The organization came to VCU in January 2014, and there are chapters nationwide, including other Virginia schools such as Virginia Tech, James Madison, University of Virginia, William and Mary and Christopher Newport. Be the Match on Campus is part of a larger organization, Be the Match, which is a subunit of the National Marrow Donor Program.
Laura Gariepy, head of teaching and learning at Cabell Library and president of Be the Match on campus, brought a chapter to VCU after learning more about Be the Match and it’s need for donors.
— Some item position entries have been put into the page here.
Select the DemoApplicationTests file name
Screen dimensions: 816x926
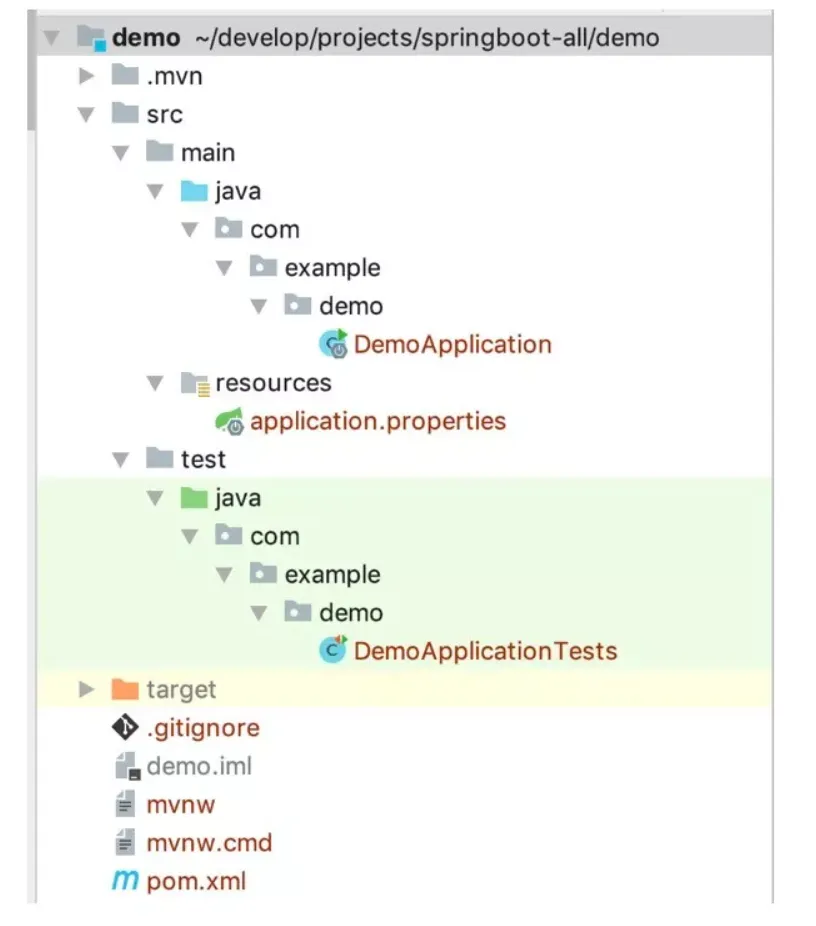click(x=485, y=651)
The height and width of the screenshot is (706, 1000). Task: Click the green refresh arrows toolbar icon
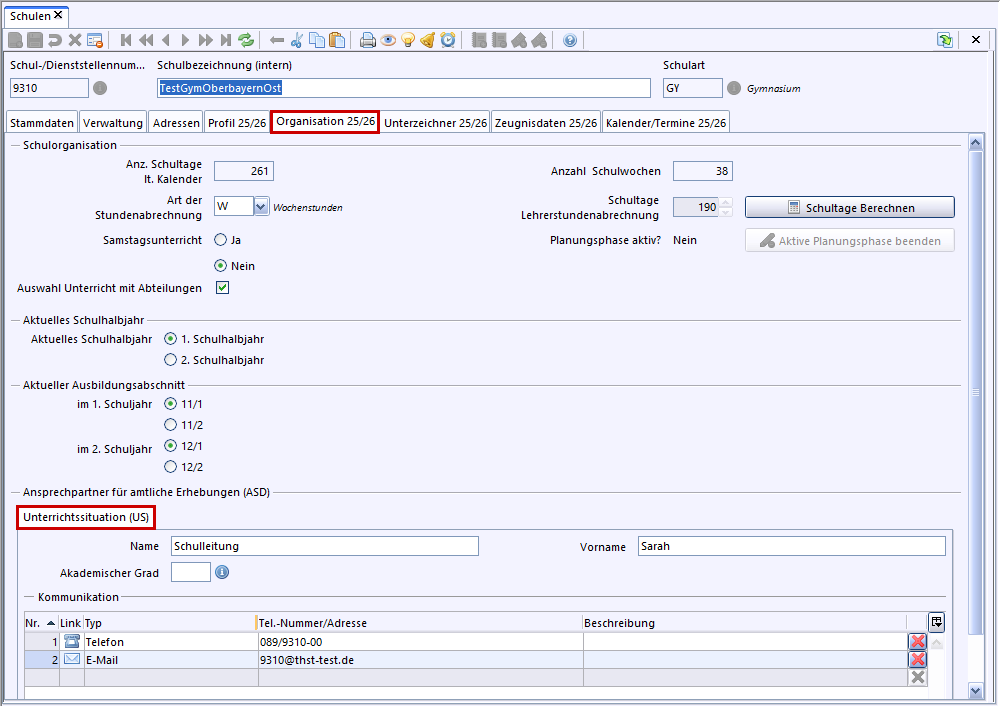[x=246, y=40]
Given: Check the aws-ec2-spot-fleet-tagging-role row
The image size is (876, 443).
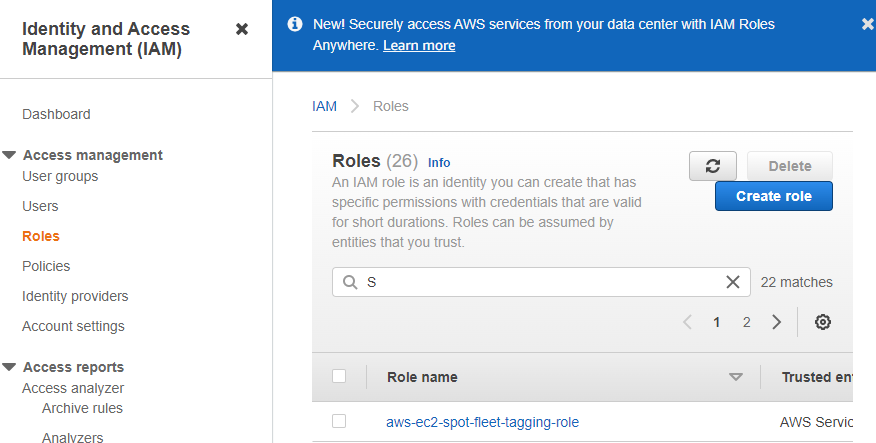Looking at the screenshot, I should tap(339, 422).
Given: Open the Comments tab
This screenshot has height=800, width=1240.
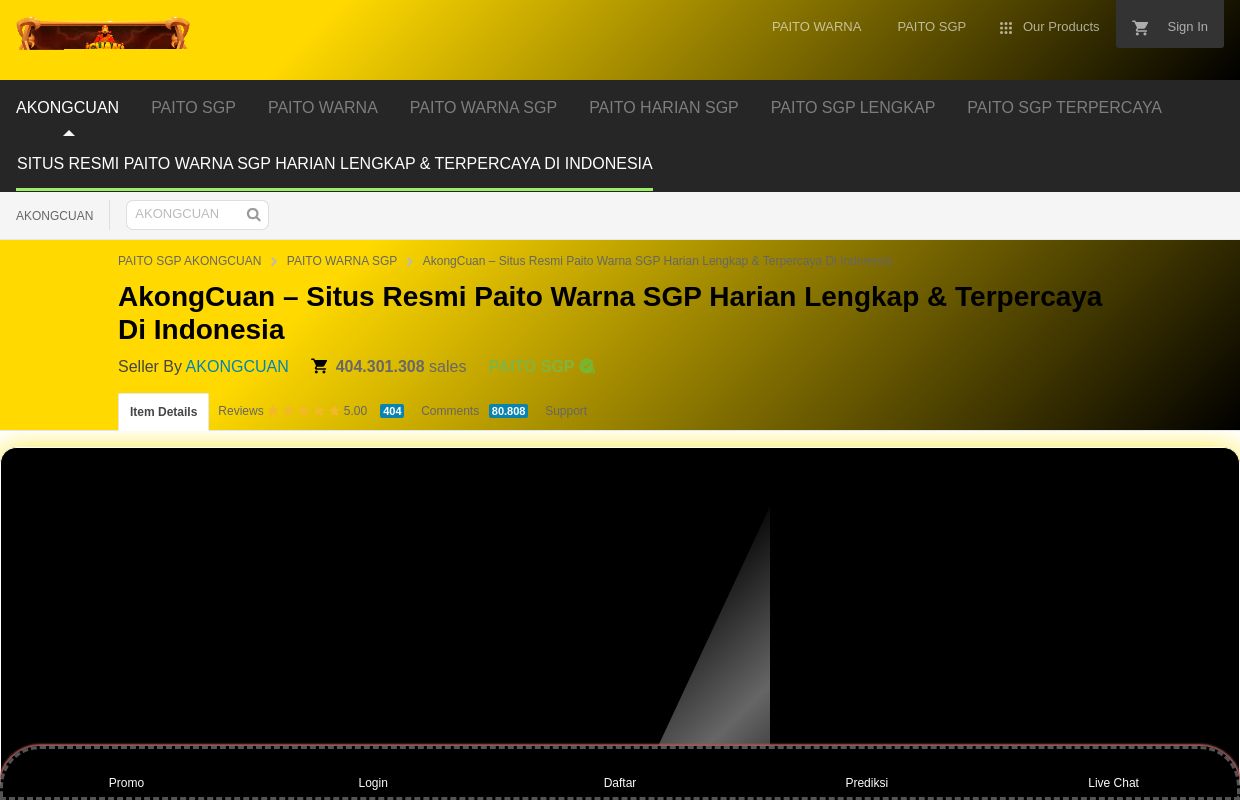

“Bringing Be the Match on Campus to VCU is so nice … the population is so heavy and diversified, which is great for donations,” Gariepy said.
Virginia’s only longest, continuously operating comprehensive bone marrow transplant program is at VCU’s Medical Center, which is already partnered with Be the Match, creating a great synergy with the new chapter, Gariepy said.
When registered with Be the Match, one is placed on a national list, but with local drives, the organization tends to be able to recruit an ethnically similar mix.
Matches are usually difficult to find, as the numbers are heavily tilted toward the white population; 93 percent of whites are able to find matches, while smaller minorities like African Americans are only at 63 percent, Gariepy said.
More than two-thirds of transplants originate from Be the Match; many who register will never be contacted for a match, but everyone is helpful, and those who are more diverse or an ethnic minority are in higher demand, said John McCarty, M.D., director of the Bone Marrow Transplant program.
“People don’t get transplants unless they’re at their last stop,” Gariepy said. “You have to think about what you’re giving someone.”
The transplant program at VCU performs approximately 160-170 marrow transplants a year, McCarty said. Across the United States, more than 55,000 transplants have occurred through Be the Matchsince 1987 when the organization was formed, and nearly 6,000 transplants occured in 2012 alone.
Formed in 1987 as well, the Massey Cancer Center and Bone Marrow Transplant Program at VCU received the 2013 Community Partnership award through the National Marrow Donor Program.
Seventy-five percent of transplants and donations are through the peripheral blood stem cells, which is extracted through an apheresis machine, and 25 percent are through the harvesting of bone marrow, which is a simple outpatient general procedure, Gariepy said.
VCU’s transplant program utilizes the peripheral blood stem cells the most often, but occasionally uses bone marrow, McCarty said.
The registry targets those between 18 and 44, and many are encouraged to participate in the drives to join the registry.
With three drives under its belt, VCU’s Be the Match on Campus has another drive occurring April 28 on the Monroe Park Campus, hoping to further the diversification of the bone marrow transplant list.
Judy Davis, the transplant coordinator for the Bone Marrow Transplant program at VCU, said any participation in the community is extremely helpful, and how college campuses are good for finding participants that are young, healthy and diverse.
“It’s so hard to find donors that match up to diverse ethnicities, and VCU has the chance to increase those levels,” Davis said.
Kristen Donovan, assistant director for substance abuse prevention at the Wellness Resource Center, participated in Be the Match when she was an undergraduate at her college in North Carolina.
Registering her freshman year of college, she never expected the letter Red Cross that arrived her senior year, stating she was a match.
“I found out it was a 27-year-old male with a wife and kids that needed my bone marrow donation,” Donovan said. “After a year I was able to be in contact with him. This past year, I received a letter saying he got to walk his daughter down the aisle, and a thank you for being able to watch his kids grow up.”
Donovan had her bone marrow extracted from her pelvis and hip bone after being placed under anesthesia, and was in class the next day.
“Chances are you won’t get called after you take a cheek swab, but it’s such a cool experience to have a good impact on someone else,” Donovan said.